Tu guía de adopciones
Ideas sencillas y prácticas para favorecer la vinculación a cualquier edad.
BEATRIZ SAN ROMÁN
22/09/2008
El apego entre un bebé y la persona que le cuida surge de forma natural. Cada vez que se atienden sus necesidades, que se le acuna o consuela, el bebé aprende a confiar y a querer a su cuidador. Vincularse con un niño algo (o mucho) mayor no es muy diferente. Cada vez que sus padres le dan lo que necesita y le tratan con respeto y cariño, se van creando y fortaleciendo los lazos que les unirán de por vida.
Puede que al principio tu hijo se resista, que le cueste dejarse querer. Las siguientes ideas pueden ayudarte a fomentar un apego sano, con independencia de la edad de tu hijo:
- Dedícale mucha atención exclusiva y disfruta con ello. Los momentos felices de intimidad son la base de las relaciones de cariño y afecto. Reíd, jugad, bailad y cantad juntos siempre que tengáis ocasión.
- Tócale con frecuencia: masajes, caricias, etc. Puede que al principio los abrazos y las señales físicas de afecto tengan que ser más cortas de lo que te gustaría. Si se resiste, no lo fuerces; busca ocasiones breves pero frecuentes de contacto físico que le resulten agradables.

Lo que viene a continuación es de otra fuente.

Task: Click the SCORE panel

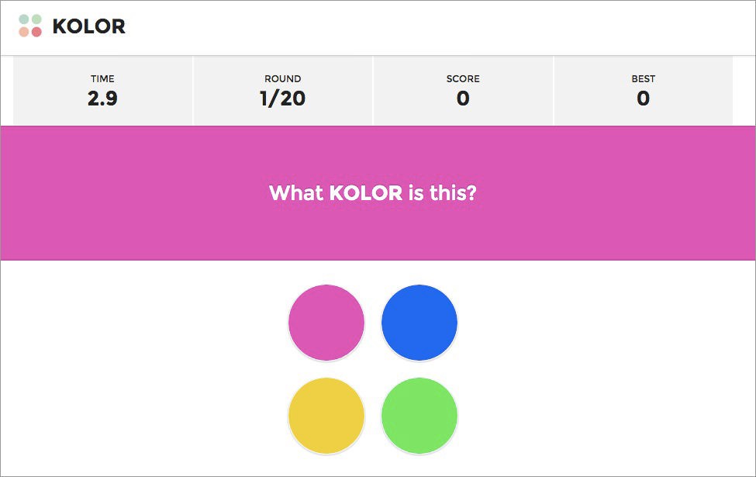Action: (x=463, y=91)
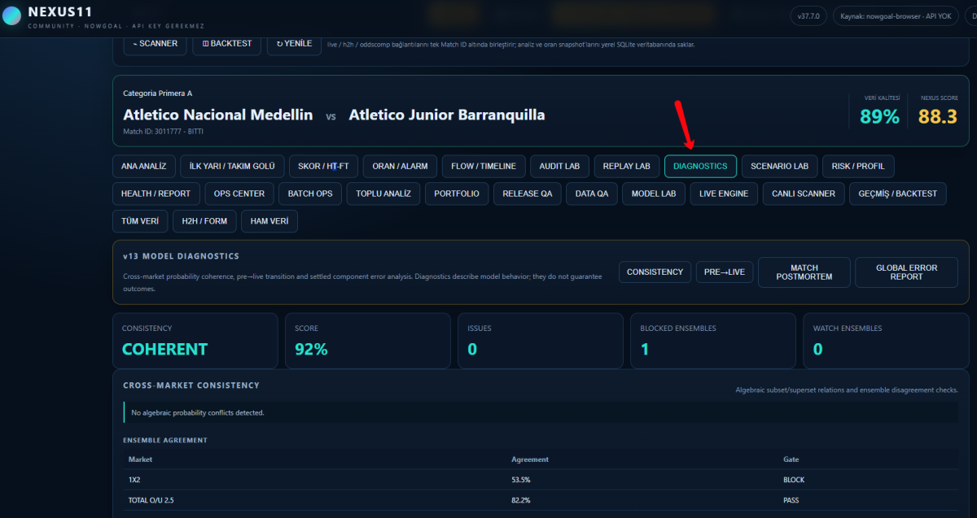The image size is (977, 518).
Task: View the GLOBAL ERROR REPORT
Action: pyautogui.click(x=906, y=272)
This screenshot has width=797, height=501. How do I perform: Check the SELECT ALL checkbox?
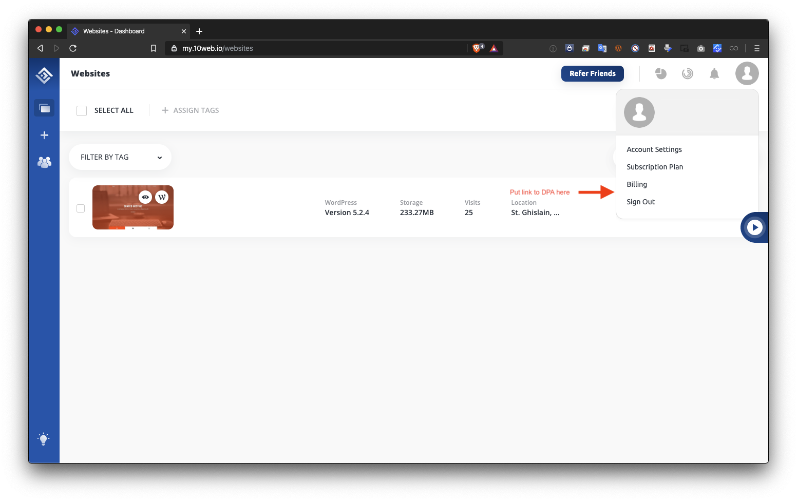click(82, 111)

- Mírale a los ojos cuando le hablas y cuando lo estáis pasando bien juntos. Jugar al cucú-tras o a imitar muecas propician la ocasión de establecer un contacto visual agradable para ambos. Darle alimento directamente de tu mano a la boca es también una manera de establecer una proximidad positiva.
- Préstale mucha atención cuando se caiga o se haga daño. No escatimes las tiritas. Puede que tu hijo esté acostumbrado a que nadie le haga caso y no te reclame cuando algo le incomoda, demuéstrale que ahora sí tiene quién se ocupe de él.